カリフォルニア大学の研究チームが発表した論文『Obscene Gestures and Their Cultural Evolution』がこのテーマを掘り下げています。そこでは、中指を立てる行為がなぜ普遍的侮辱として機能するかについて、生物学的準備性の観点から説明しています。人間が本能的に生殖器を連想させる形状に反応するため、わざわざ言葉にしなくても強い拒絶感を喚起できるという説が興味深かったですね。
中指を立てるジェスチャーは、古代ギリシャやローマ時代にまで遡る歴史を持つそうだ。当時は『digitus impudicus(恥知らずの指)』と呼ばれ、性的な侮辱や軽蔑の意味で使われていたらしい。中世ヨーロッパでは弓を引くために最も重要な指を切り落とされた兵士への嘲笑として転用され、その残酷な背景が現代の侮蔑表現へと繋がったという説もある。
この仕草がポピュラーカルチャーに浸透したのは20世紀以降で、特にハリウッド映画やロックミュージシャンたちによって反権威のシンボルとして広められた経緯がある。『スパルタカス』や『イージー・ライダー』といった作品で俳優が実際に使用したシーンが話題を呼び、現在ではスポーツの試合中や政治的な抗議活動でも見かける国際的なボディランゲージとなっている。

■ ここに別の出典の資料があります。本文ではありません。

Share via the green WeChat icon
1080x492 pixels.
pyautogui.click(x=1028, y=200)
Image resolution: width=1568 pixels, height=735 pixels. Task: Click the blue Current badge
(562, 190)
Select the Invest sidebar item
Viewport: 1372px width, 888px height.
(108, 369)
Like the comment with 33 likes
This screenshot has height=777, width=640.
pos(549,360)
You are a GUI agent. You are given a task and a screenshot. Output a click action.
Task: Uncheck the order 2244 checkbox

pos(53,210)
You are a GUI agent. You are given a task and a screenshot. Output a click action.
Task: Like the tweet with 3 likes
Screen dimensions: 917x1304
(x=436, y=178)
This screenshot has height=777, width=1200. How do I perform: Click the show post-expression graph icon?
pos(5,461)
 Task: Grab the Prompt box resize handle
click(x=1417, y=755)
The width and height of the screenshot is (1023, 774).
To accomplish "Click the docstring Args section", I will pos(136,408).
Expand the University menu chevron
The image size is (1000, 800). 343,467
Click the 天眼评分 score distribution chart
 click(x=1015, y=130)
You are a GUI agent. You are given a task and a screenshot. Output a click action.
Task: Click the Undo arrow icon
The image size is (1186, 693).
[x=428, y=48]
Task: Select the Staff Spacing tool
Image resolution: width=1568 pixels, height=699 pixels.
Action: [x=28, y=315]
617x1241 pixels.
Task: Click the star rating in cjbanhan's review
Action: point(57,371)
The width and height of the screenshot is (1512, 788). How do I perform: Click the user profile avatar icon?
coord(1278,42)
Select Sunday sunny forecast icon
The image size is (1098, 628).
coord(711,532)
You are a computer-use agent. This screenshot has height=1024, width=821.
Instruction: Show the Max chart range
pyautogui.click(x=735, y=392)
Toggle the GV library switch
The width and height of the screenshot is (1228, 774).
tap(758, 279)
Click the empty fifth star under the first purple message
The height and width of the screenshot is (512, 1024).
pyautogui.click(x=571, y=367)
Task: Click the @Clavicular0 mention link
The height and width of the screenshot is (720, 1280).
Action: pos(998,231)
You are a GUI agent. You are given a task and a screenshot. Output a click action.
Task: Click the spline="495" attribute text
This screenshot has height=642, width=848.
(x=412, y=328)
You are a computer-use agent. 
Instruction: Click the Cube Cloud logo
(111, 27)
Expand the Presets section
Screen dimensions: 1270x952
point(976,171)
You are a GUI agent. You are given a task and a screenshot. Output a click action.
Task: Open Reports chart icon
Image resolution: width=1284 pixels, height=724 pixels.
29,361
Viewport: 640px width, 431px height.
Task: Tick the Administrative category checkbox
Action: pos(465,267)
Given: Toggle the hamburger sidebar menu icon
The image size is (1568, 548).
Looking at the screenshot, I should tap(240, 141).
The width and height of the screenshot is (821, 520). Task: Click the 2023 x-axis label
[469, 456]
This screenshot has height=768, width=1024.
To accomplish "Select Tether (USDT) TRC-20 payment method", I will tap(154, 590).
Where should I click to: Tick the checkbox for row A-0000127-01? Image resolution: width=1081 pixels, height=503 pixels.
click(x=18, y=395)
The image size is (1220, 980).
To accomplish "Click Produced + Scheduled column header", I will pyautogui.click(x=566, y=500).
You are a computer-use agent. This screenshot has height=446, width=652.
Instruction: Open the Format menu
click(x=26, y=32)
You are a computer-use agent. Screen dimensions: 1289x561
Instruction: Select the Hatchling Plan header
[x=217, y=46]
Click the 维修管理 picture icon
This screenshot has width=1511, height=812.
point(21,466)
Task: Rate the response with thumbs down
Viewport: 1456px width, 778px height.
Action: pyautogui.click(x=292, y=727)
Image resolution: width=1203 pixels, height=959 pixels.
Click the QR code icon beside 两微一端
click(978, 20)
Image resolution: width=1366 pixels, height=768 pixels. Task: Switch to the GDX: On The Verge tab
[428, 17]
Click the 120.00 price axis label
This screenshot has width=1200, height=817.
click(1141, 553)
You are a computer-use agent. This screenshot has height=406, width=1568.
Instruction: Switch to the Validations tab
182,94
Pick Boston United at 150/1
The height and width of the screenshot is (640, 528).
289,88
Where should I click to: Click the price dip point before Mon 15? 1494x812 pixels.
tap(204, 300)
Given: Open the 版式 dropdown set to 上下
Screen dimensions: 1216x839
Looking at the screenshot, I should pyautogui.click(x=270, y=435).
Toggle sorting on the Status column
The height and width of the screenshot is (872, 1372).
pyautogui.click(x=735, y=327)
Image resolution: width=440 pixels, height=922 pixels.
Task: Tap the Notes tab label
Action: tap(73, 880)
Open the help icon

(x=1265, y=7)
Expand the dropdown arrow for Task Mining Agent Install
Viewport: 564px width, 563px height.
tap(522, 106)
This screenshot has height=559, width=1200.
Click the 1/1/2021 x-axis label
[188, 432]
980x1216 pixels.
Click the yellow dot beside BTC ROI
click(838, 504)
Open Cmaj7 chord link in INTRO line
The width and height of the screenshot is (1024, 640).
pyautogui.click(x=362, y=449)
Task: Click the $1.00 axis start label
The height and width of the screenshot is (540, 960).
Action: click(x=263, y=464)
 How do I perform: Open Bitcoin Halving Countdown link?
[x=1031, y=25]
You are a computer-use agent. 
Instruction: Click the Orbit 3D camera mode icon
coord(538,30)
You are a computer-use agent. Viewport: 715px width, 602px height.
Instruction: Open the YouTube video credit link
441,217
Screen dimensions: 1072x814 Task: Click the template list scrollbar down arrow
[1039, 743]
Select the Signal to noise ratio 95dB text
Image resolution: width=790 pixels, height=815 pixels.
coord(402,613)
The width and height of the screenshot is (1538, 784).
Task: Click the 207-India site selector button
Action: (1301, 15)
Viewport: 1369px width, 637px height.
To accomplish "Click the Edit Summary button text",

ネット上では『Urban Dictionary』や『Wikipedia』の関連項目が基本的な解説を提供しているが、文化人類学的な考察を深めたいなら『The Atlantic』の記事『A Cultural History of the Middle Finger』が興味深い。言語学者ジェシー・シードラーの研究によれば、このジェスチャーは時代と共にニュアンスが変化し、最近ではユーモアを交えた仲間内のジョークとして使われるケースも増えているという。